Listed entries
────────────────────────────────────────

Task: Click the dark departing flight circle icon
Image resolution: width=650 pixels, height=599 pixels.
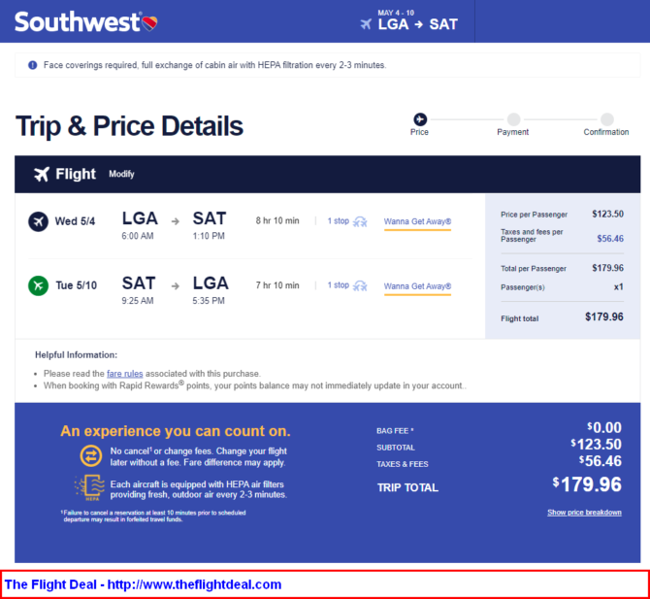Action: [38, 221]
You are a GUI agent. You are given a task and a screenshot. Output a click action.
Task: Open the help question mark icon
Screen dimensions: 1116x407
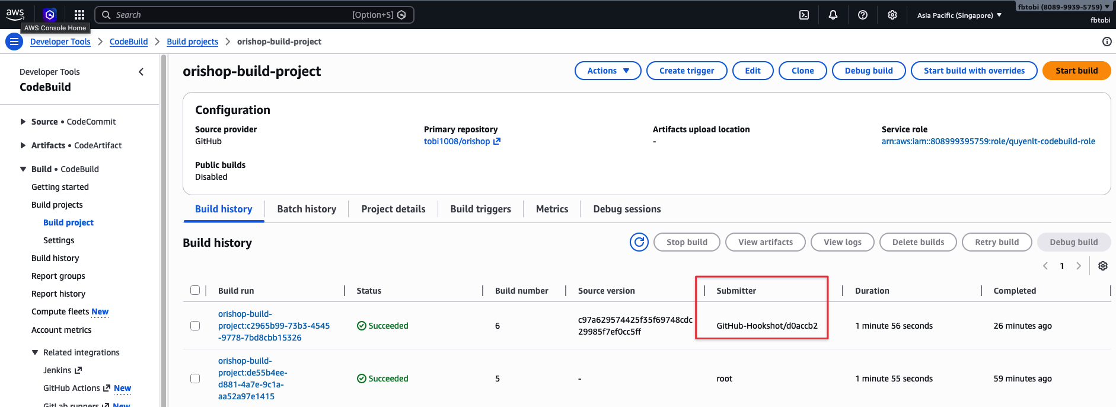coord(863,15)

────────────────────────────────────────

Aim of the task
Please transcribe word for word the lines from the one bearing "Task: Open the help question mark icon" through the last line of the records above, omitting the pictures.

Reply
Task: Open the help question mark icon
Screen dimensions: 1116x407
coord(863,15)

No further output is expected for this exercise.